• _Problem details_:
Copy verbatim the block of lines in the entries below whose first line contains "has width=1097, height=1240." and whose last line contains "You are a computer-use agent. The height". Leave out all other lines.

• _Given data_:
==================================================

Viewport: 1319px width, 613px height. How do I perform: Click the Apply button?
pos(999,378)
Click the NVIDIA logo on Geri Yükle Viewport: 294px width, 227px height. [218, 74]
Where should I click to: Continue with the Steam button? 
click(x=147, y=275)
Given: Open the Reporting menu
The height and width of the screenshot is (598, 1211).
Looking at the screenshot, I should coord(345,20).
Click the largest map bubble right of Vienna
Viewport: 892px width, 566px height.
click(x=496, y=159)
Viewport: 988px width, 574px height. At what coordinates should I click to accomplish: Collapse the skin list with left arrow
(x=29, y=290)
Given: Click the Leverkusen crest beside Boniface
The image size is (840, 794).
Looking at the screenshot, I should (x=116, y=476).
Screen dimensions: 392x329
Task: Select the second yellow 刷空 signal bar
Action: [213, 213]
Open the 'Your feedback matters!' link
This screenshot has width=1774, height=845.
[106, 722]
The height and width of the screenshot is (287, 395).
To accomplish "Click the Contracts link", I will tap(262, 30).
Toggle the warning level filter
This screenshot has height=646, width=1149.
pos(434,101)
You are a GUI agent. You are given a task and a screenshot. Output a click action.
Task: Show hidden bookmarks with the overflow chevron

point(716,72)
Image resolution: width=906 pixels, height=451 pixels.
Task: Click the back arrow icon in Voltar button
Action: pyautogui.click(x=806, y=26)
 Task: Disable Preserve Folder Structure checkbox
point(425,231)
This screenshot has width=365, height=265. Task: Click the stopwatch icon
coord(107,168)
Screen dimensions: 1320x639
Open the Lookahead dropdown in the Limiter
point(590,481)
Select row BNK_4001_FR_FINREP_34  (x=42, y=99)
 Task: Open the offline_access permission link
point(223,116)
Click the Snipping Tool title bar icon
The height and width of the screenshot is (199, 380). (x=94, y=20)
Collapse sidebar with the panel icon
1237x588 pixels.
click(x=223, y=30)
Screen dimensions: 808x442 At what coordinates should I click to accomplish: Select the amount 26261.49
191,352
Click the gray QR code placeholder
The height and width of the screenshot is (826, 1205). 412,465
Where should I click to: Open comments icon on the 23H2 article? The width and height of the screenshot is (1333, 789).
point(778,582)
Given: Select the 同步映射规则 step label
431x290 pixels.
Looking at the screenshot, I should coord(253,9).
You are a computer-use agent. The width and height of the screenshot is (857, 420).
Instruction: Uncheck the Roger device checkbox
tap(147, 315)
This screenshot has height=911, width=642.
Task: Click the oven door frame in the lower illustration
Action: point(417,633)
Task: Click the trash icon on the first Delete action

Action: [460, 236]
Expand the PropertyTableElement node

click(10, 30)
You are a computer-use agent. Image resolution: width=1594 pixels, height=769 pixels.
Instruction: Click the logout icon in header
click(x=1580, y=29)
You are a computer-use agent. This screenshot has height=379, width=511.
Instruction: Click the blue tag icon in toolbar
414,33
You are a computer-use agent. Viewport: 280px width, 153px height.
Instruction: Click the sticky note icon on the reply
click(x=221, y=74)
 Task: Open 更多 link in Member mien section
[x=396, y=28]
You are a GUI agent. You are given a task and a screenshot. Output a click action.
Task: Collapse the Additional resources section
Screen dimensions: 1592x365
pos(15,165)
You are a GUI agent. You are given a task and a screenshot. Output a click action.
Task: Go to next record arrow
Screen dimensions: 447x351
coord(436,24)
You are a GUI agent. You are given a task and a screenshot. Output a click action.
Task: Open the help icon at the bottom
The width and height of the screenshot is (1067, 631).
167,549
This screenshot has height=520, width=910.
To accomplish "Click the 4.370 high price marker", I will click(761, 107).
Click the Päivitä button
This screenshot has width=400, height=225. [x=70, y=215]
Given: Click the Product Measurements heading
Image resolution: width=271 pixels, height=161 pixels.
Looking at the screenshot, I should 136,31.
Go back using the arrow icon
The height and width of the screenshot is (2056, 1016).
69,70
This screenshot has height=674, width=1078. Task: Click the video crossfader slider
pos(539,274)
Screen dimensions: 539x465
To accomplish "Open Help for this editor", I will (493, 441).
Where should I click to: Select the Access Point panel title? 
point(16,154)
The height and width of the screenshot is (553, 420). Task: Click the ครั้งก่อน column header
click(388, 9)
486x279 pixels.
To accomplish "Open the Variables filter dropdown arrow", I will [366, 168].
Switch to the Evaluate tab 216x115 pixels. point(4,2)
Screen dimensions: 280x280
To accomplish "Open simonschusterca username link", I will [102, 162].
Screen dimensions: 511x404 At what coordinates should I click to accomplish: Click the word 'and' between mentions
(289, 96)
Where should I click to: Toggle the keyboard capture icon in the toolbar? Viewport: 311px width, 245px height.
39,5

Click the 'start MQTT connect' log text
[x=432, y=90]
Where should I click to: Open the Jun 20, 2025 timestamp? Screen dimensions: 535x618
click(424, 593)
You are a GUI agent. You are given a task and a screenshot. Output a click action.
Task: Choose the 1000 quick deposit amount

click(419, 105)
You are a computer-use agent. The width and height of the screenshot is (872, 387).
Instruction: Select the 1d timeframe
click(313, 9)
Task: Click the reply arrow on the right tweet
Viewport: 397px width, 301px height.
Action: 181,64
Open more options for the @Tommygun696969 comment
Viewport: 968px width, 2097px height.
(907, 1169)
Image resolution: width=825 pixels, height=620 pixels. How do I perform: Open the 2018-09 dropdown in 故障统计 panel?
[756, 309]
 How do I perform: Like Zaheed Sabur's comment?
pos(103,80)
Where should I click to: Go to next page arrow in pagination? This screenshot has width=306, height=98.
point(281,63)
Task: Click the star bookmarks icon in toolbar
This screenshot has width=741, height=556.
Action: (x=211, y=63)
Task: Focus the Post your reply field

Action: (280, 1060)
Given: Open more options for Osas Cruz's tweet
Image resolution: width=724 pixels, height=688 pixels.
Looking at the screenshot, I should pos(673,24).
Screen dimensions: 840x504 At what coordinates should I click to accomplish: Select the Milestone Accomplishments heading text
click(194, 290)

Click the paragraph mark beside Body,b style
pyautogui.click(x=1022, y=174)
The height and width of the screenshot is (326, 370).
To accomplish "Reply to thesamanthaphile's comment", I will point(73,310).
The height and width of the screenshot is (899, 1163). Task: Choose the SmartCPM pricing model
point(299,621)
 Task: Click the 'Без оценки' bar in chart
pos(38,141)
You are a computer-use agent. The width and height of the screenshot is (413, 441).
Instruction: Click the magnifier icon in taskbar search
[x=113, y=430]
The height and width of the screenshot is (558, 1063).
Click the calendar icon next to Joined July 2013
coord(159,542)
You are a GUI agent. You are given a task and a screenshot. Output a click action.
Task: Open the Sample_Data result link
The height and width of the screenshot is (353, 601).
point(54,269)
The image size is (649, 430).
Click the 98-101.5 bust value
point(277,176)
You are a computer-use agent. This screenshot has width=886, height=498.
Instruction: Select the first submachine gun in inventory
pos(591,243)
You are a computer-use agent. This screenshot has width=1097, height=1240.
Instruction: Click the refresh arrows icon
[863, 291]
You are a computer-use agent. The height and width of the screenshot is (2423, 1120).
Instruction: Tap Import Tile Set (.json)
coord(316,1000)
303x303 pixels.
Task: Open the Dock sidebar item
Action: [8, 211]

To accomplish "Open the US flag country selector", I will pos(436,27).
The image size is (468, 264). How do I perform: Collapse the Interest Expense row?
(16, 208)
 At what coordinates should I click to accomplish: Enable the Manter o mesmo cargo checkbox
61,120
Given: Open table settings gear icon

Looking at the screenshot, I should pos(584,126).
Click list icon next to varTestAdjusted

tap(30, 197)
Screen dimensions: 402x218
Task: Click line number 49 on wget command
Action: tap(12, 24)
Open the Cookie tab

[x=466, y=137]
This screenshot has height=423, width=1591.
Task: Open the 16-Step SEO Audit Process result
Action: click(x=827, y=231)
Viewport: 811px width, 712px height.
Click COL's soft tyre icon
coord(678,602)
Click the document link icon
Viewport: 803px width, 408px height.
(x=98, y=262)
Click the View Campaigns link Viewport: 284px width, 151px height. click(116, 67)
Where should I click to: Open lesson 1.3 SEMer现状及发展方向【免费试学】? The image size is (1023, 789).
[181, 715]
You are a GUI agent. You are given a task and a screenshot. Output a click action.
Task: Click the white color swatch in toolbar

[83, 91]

==================================================

• _Answer section_:
You are a computer-use agent. This screenshot has width=1097, height=1240.
Instruction: Click the refresh arrows icon
[863, 291]
You are a computer-use agent. The height and width of the screenshot is (2423, 1120).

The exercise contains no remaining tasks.